QUOTED TEXT:
-------

Photo illustration: Sarah Grillo/Axios. Photos: Brandon Bell and U.S. Navy via Getty Images
Vice President JD Vance is preparing to take on the most important assignment of his career: steering U.S. efforts to end a war he’d been concerned about waging in the first place.
Why it matters: Vance has already had multiple calls with Israeli Prime Minister Benjamin Netanyahu, met Gulf allies about the war and been involved in indirect communications with the Iranians. He’s expected to be the top U.S. negotiator in potential peace talks.
Vance was highly skeptical of Israel’s rosy prewar assessment of how the war would unfold, and currently expects the war to continue for another few weeks, according to U.S. and Israeli sources.
- Vance advisers think some in Israel are trying to undermine the VP, possibly because they find him insufficiently hawkish. Israeli officials deny that.
- President Trump made Vance’s role official in a Cabinet meeting on Thursday, asking the VP to give an update on Iran, and noting that he was working with Steve Witkoff and Jared Kushner on the negotiations.
Zoom in: Vance’s seniority in the administration and his well-documented opposition to open-ended conflicts overseas, White House officials say, make him a more attractive interlocutor for the Iranians than Witkoff and Kushner, who oversaw the two previous rounds of failed talks.

-------

RECORD LIST:
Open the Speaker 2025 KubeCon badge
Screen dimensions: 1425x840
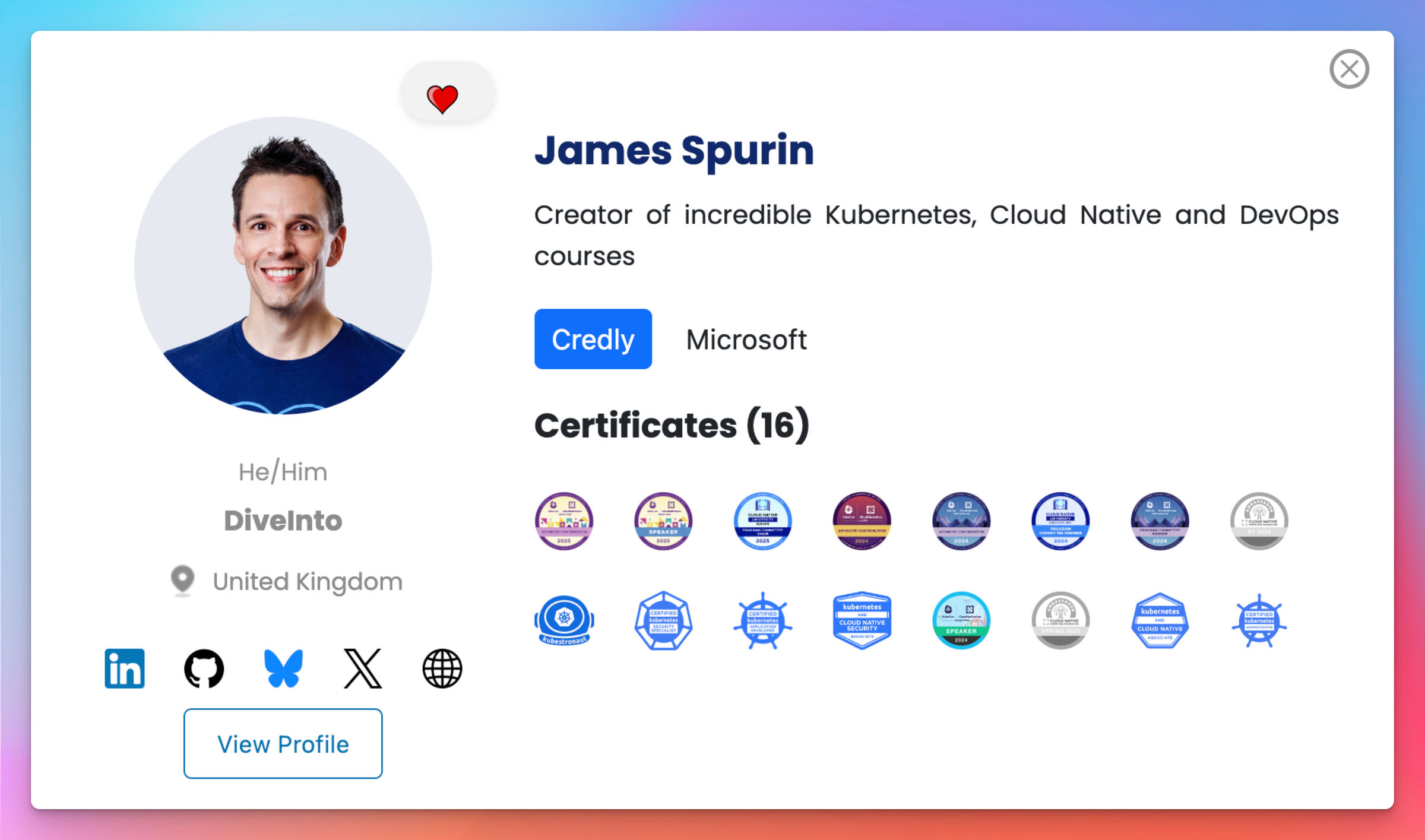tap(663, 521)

-------

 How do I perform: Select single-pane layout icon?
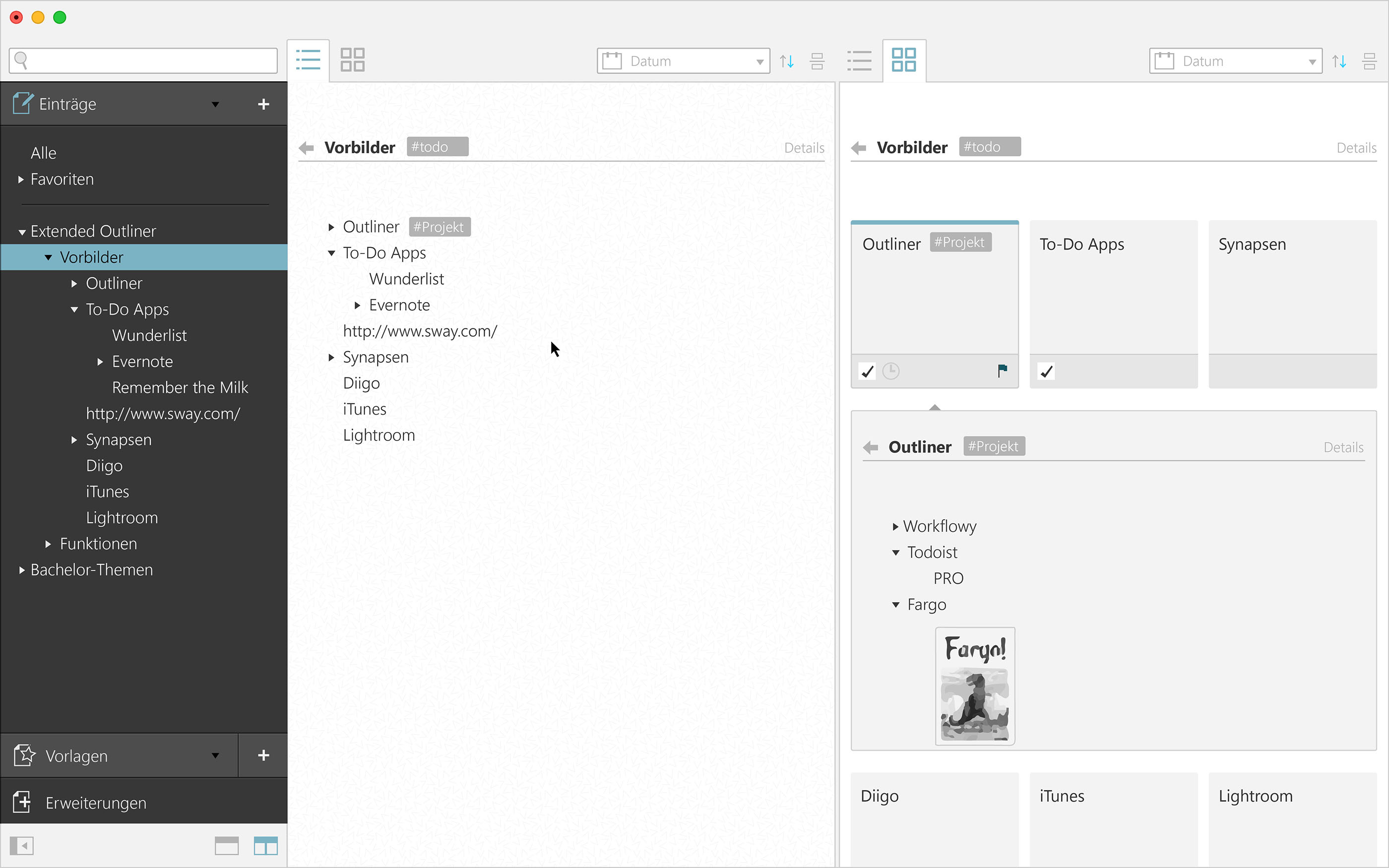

-------

EXERCISE TASKS:
1. In the article on Vance's role, where did President Trump make that role official?
2. Reproduce the passage of the article on Vance's role that opens with the words containing "Why it matters: Vance" and closes with "and Israeli sources.".

LIST OF SOLUTIONS:
1. In a Cabinet meeting on Thursday.

2.
Why it matters: Vance has already had multiple calls with Israeli Prime Minister Benjamin Netanyahu, met Gulf allies about the war and been involved in indirect communications with the Iranians. He’s expected to be the top U.S. negotiator in potential peace talks.
Vance was highly skeptical of Israel’s rosy prewar assessment of how the war would unfold, and currently expects the war to continue for another few weeks, according to U.S. and Israeli sources.